Jeder „Bachat“ - wie der Volksmund einen fertigen Speck nennt - verbringt bis zu 24 Wochen in den abwechselnd heißen oder kalten Kammern, danach verlässt er den Betrieb in Richtung Feinkostläden. Oder landet im liebevoll gestalteten, betriebseigenen Laden, wo probiert, fachgesimpelt und aus einer breiten Produktpalette ausgewählt werden darf.

(K)ein Schweineleben
Den Weg vom Tier zum Direktverkauf macht Biobauer Andreas Riser aus Obsteig ganz besonders transparent. Als gelernter Metzger weiß er, worauf es ankommt, und setzt dies auf seinem seit 1982 als Biobetrieb geführten Hof um. Hier tummeln sich neben Milchkühen und Kälbern etwa 30 Schweine, aber nicht irgendwelche! In Risers Obhut gelangt nur Qualität und er schwärmt von der alten Landrasse der Schwäbisch-Hällischen, während er sich über eine Herde neugieriger Ferkel beugt. Ein schwarzes Hinterteil und die „Sonnenbrille“ sind die Markenzeichen der genügsamen Rasse. Im Alter von zwei Monaten übersiedeln die Ferkel von einem Biobetrieb in Weer/Tirol nach Mieming. Hier werden sie in den nächsten fünf Monaten in Gruppen mit ständiger Auslaufmöglichkeit gehalten und legen schrittweise an Gewicht zu. Von 20 auf etwa 130 Kilo kraft einer biologischen Futtermischung, da kann sich das typische Aroma des dunklen, kräftigen Fleisches erst richtig entfalten!

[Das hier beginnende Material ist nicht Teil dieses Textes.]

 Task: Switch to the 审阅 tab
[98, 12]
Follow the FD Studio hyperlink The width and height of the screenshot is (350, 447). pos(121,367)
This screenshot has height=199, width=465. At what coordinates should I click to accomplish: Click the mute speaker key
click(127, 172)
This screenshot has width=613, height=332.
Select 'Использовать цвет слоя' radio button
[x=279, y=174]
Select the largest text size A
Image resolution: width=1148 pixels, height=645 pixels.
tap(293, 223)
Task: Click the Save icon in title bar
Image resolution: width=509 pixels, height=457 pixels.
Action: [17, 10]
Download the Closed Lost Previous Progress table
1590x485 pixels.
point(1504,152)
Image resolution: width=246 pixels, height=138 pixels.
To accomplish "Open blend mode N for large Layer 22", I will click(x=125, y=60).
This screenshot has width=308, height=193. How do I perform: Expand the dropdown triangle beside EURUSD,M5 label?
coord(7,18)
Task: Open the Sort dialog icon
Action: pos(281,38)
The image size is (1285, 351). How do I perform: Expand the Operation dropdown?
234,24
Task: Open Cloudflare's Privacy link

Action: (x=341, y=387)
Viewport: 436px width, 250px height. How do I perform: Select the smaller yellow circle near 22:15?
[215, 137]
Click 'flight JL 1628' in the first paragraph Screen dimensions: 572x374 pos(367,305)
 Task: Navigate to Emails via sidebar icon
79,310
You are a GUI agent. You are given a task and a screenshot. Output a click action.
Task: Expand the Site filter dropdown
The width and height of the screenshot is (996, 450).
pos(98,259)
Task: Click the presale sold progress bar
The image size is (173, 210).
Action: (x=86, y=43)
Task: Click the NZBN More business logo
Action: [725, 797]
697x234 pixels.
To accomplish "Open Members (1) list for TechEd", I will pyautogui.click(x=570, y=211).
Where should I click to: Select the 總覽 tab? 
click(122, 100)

Der letzte Weg der nun ausgewachsenen Schweine ist kurz und verläuft so stressfrei wie möglich, denn Andreas Riser schlachtet selbst im nur wenige Kilometer entfernten EU-Schlachthof Mieming. Von dort bringt er das Fleisch zurück auf den Hof und macht sich an die Weiterverarbeitung: Frisches wandert über die Theke im eigenen Hofladen, für bestimmte Stücke heißt es nun pökeln, lufttrocknen und ab in die Räucherkammer, wo sie die nächsten paar Monate gemächlich reifen. In dem kleinen Raum hängen reihenweise verschiedene Specksorten und Würste von der Decke und der Hausherr verschwindet beim Rundgang fast zwischen seinen aromatischen Erzeugnissen.